Twitter Hires Employees to read your Data
In San Francisco, Project Veritas released undercover footage of Twitter employees and engineers admitting that they have employees to view all the private messages. The messages get saved on their servers which they analyze to create a virtual profile on those people to sell to advertisers later on. Twitter engineer Clay Haynes stated that on January 6, 2018 during a meeting, Twitter hired hundreds of employees to look at the private messages.
Clayton said, “ There’s teams dedicated to it, we’re talking, we’re talking three or four… at least, three or four hundred people… yes they are paid to look at [genital] pics”
Another employee Pranay Singh stated, “ Everything you send is stored on my server… so all your sex messages and you, (sic) like, [genital] pics are on my server now.”
“All of your illegitimate wives and, like, all of the girls you’ve been f***ing around with, they’re are (sic) on my server… I’m going to send it to your wife, she’s going to use it in your divorce.”
“So what happens is like, you like, write something or post something online they never go away… because even after you send them, people are like analyzing them, to see what you are interested in, to see what you are talking about. And they sell that data.”
Software expert Mihai Florea stated, “ To actually charge the advertisers the money we have to prove it was you and that’s why using email address or like a cookie or something that can track you.”
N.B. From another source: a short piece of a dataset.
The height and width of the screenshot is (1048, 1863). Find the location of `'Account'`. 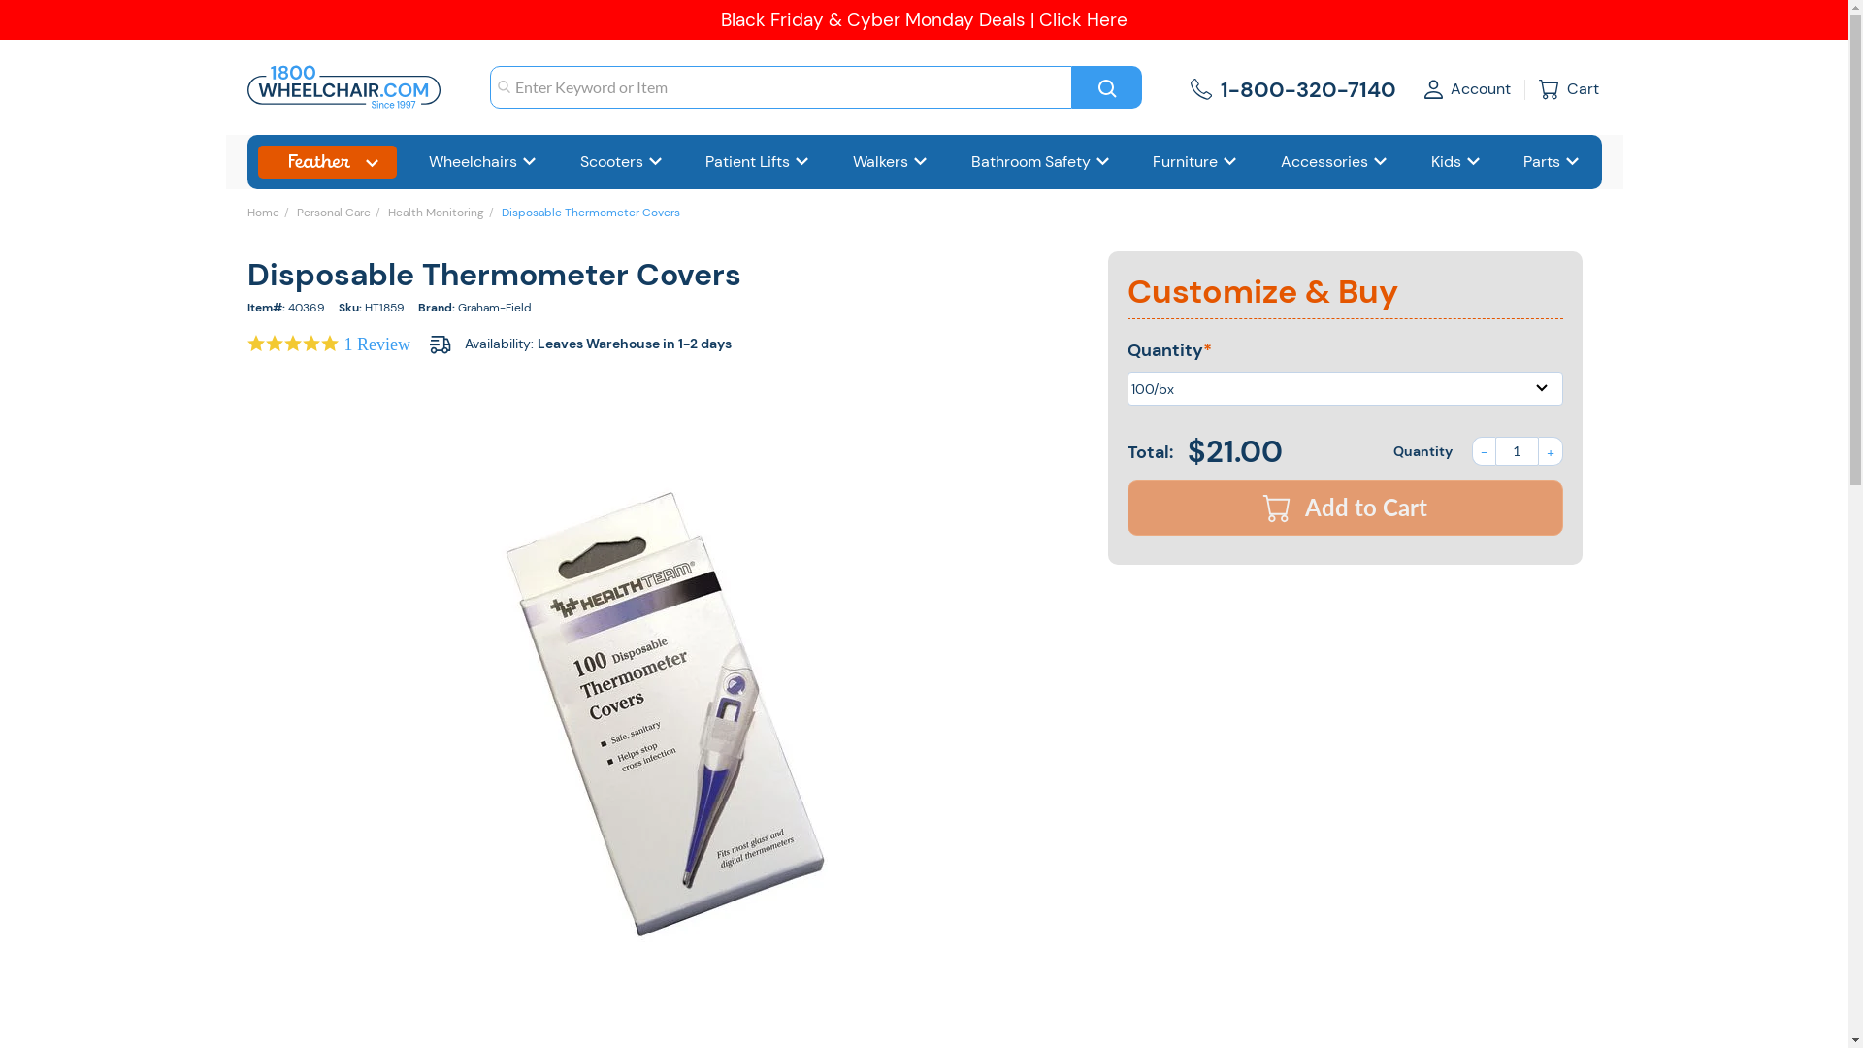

“You’re paying for the right to use our website with your data basically.”
People who don’t even have Twitter accounts have their data stored in their databases. “You leak way more information than you think. Like, we have information from people-like, if you go to Twitter for the first time, we have information on you.”
Haynes expressed his feeling of discomfort by saying, “ It is a creepy big brother. It’s like a level… I don’t want to say it freaks me out, but it disturbs me.”
Afterwards, Haynes was asked if this could leak from Twitter and he responded with “Oh yeah, and it’s a genie out of the bottle kind of thing after that point. You know? Sure, I can fire them. Heck, I could probably even sue them, in some cases. But the genie’s already out of the bottle. Like, how do actually (sic) recoup costs… you can’t calculate the cost of the damage.”